Interrogating the Archive

Life As We Know It

Multi-Discipline Collaboration

 

 

This project took root in the historical connections between the University of Richmond and the artist Edward Valentine’s (b. 1838) legacy as a sculptor of Confederate memorials. The students spent the semester investigating the ways they can stage histories, both personal and public, with a special focus on the Lost Cause and the University of Richmond’s relationship to its Confederate past.

The exhibition, housed at the University of Richmond for an academic year, was the culmination of a four-class collaboration between Professors Laura Browder (American Studies), Alicia Díaz (Dance), Nicole Maurantonio (Rhetoric & Communication Studies), and Sandy Williams IV (Sculpture), in partnership with the Valentine Museum and the Harnett Museum.

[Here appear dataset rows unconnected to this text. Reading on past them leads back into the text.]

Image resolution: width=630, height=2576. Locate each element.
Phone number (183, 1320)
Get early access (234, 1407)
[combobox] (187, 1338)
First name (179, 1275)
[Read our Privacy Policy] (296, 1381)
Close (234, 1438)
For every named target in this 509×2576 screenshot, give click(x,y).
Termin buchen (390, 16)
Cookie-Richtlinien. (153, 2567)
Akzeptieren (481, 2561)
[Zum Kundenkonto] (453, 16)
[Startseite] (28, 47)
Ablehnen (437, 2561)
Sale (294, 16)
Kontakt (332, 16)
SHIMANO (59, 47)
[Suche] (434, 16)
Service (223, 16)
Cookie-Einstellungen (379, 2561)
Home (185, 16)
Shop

On the April 24th, 2024, students presented their dance performances, Story Maps, and sculptures in response to their semester-long immersion—through museum visits, documentary film screenings, and guest speakers—in current struggles to reframe mistold histories. This work reimagined and pushed conversations around history, memory, and the archive.

Project Details

What does it mean to remember? Who is remembered and alternately forgotten? How can we answer archival silences?

 

 

01

American Studies and Rhetoric & Communications


 

Students in the American Studies and Communications & Rhetoric classes collaborated over the course of the semester to create educational materials and digital resources designed to provide historical context and open new conversations. These connected Edward Valentine’s creations to the University of Richmond’s history and the circulation of Lost Cause ideology, interrogating the meaning of “the archive” and its function in alternately revealing and concealing histories.

 
 

Students presenting posters and stories at The Valentine.

 
 
 

02

Sculpture


 

Through these many collaborations, Sculpture students were be tasked with creating objects that they see as “missing from the archive.” The making process was augmented by creative collaborations and conversations with the other disciplines during the course of the semester.

 
 

03

Dance


 

Dance students worked to create movement-based work informed by, and in conversation with, the Valentine Museum’s exhibit “Sculpting History” and the educational materials generated by UR students. They considered the role that the expressive body plays in the reimagining of the archive and in the co-creation of new archives. Students collaborated closely with the other classes in both the research and artistic process.

 
 
 
 
 

04

Events


 

Group trips to the Valentine Museum and other historical institutions were coordinated, and class time was spent collectively reflecting on what’s missing in these archives. Presentations and performances were held at the Valentine, and a separate group installation within the UR Museums Booth Gallery concluded the semester.